__Task directions__.
What is needed is a verbatim copy of every record below, with the pictures left out.
START Entries shown
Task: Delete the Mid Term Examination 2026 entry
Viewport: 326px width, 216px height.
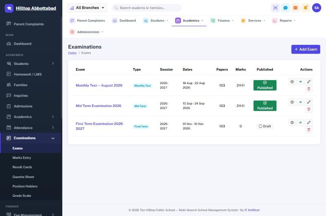Action: tap(309, 109)
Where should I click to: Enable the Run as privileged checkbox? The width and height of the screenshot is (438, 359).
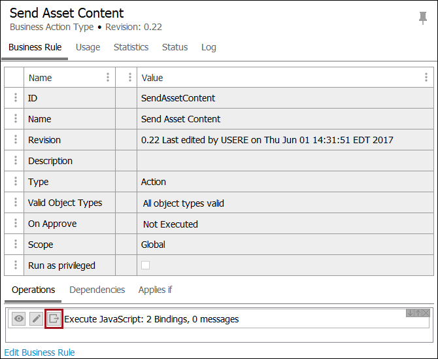(146, 265)
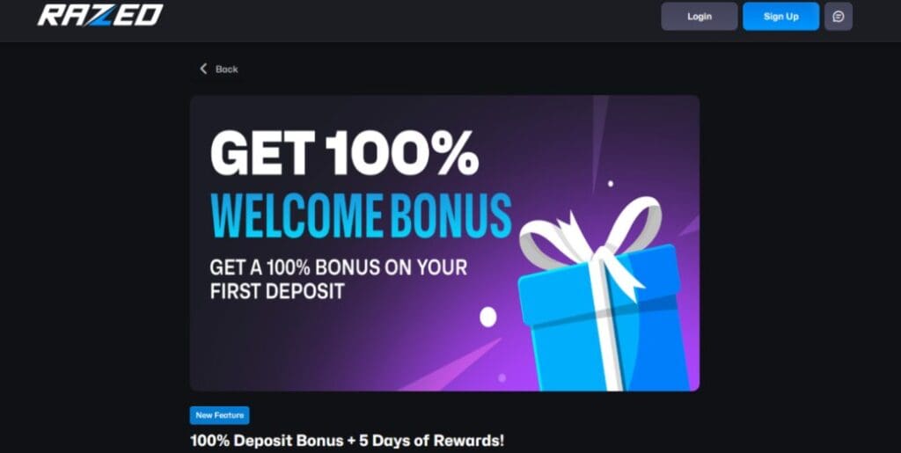Click the small white dot above gift bow
This screenshot has width=901, height=453.
[611, 184]
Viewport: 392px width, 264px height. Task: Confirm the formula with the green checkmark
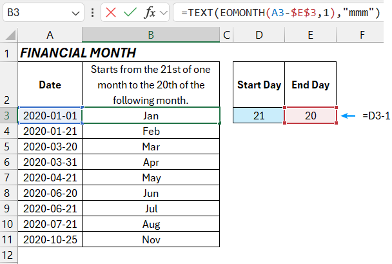[x=130, y=12]
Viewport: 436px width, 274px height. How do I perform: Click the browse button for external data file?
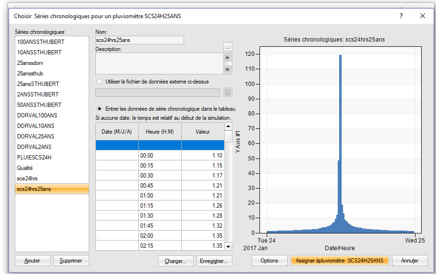228,93
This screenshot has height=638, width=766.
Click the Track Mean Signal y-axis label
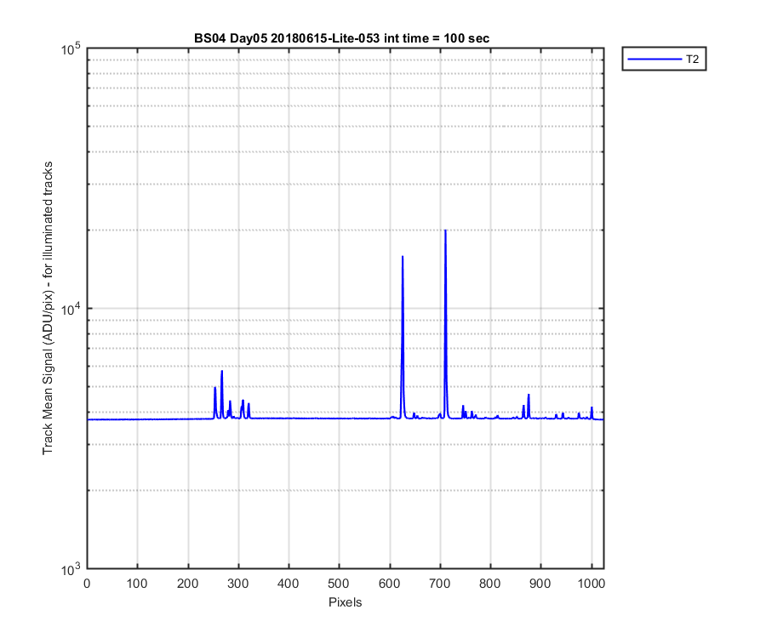(48, 308)
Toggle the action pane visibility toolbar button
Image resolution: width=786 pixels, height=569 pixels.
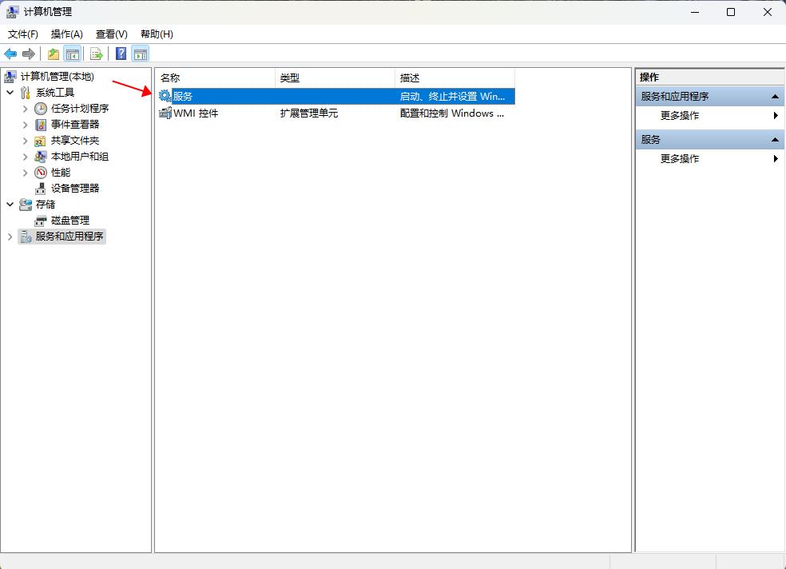[140, 54]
END Entries shown
__Task result__.
Task: Delete the Mid Term Examination 2026 entry
Viewport: 326px width, 216px height.
Action: tap(309, 109)
Where should I click to: Enable the Run as privileged checkbox? The width and height of the screenshot is (438, 359).
(146, 265)
Click the small white dot above gift bow
This screenshot has width=901, height=453.
[611, 184]
Viewport: 392px width, 264px height. Task: Confirm the formula with the green checkmark
[x=130, y=12]
Viewport: 436px width, 274px height. How do I perform: Click the browse button for external data file?
228,93
This screenshot has height=638, width=766.
Click the Track Mean Signal y-axis label
(48, 308)
Toggle the action pane visibility toolbar button
Image resolution: width=786 pixels, height=569 pixels.
[140, 54]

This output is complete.